Montebourg lance la fronde, Hamon sort du bois

C’est Arnaud Montebourg qui a sonné la charge mardi dans un entretien au Monde. «Le sérieux budgétaire, s'il tue la croissance, n'est plus sérieux. Il est absurde et dangereux. Il est donc plus que temps d'ouvrir le débat sur cette politique qui conduit l'Union à la débâcle», a lâché le ministre du Redressement productif. Cécile Duflot a également rejoint la grogne dans un entretien à Mediapart, où elle confirme avoir demandé en conseil des ministres un changement de cap à François Hollande la semaine dernière. «La crise politique que nous vivons a un déclencheur conjoncturel: la découverte du mensonge et des actions de Jérôme Cahuzac. Mais les racines de la crise sont plus profondes: une crise économique et sociale forte et une poussée réactionnaire importante», dit-elle. Une réponse «uniquement centrée sur la baisse des dépenses publiques ne peut pas être une réponse politique durable», ajoute-t-elle.
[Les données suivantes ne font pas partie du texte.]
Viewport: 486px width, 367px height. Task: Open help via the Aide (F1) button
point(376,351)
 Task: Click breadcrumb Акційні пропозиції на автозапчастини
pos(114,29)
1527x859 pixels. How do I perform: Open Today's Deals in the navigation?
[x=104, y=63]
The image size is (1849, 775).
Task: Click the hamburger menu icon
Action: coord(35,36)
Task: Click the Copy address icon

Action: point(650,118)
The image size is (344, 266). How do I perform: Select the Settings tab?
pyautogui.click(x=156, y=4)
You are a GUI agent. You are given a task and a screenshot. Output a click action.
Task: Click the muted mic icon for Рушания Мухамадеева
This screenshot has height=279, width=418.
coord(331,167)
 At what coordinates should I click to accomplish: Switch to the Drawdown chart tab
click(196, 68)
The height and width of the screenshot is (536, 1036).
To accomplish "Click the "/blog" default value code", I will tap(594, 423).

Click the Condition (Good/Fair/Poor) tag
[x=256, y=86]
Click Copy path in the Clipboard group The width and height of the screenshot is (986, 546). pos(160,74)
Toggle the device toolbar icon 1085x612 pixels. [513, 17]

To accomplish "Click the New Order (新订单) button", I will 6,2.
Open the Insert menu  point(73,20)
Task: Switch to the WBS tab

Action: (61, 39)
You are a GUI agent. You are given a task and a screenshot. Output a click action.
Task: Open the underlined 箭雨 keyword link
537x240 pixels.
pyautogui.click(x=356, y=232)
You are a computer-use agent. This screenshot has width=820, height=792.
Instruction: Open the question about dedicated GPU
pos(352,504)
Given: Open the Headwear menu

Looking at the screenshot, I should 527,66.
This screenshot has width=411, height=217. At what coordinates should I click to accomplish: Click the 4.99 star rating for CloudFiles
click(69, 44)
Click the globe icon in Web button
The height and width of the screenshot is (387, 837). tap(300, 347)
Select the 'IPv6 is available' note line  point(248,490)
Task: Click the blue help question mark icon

Les deux ministres ont été rejoints mercredi matin par leur collègue de l’Economie sociale et solidaire, Benoît Hamon qui clame dans Le Parisien que «l’austérité peut conduire à une France low-cost». «La consolidation budgétaire est un marathon. Et un marathon, on ne le finit pas sur le rythme d’un coureur de 400m», tance-t-il en allusion à l’objectif des 3%, pointant «les exigences allemandes» qui «demandent de sprinter alors que la France a besoin de reprendre son souffle». Et le leader de l’aile gauche, assez discret depuis sa prise de fonction, d’enfoncer le clou: «aujourd’hui, l’austérité en Europe n’est plus soutenable avec ses millions de chômeurs».

Initiative concertée?

Pour certains, ces interventions similaires ne pouvaient relever que de l’offensive concertée de ces trois ministres, voire encouragée en sous main par l’Elysée. D’autant que François Hollande «était parfaitement informé de [l’]initiative [de Montebourg, ndlr] et, la veille de l'entretien, lui-même avait eu une longue discussion avec le chef de l'Etat», relève Le Monde. Il pourrait de préparer le terrain à un nouveau cap, plaidait-on dans son édition parue mardi. Dans celle de mercredi, Le Monde assure que Matignon est «préoccupé» après les déclarations de Montebourg et que Jean-Marc Ayrault était furieux après la parution de l’entretien.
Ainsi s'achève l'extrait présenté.